Saved data entries:
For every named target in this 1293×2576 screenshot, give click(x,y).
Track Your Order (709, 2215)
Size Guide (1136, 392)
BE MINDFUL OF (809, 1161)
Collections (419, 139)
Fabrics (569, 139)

Assignment: May I have all of the records repeated exactly?

Answer to the exercise:
For every named target in this 1293×2576 screenshot, give click(x,y).
Track Your Order (709, 2215)
Size Guide (1136, 392)
BE MINDFUL OF (809, 1161)
Collections (419, 139)
Fabrics (569, 139)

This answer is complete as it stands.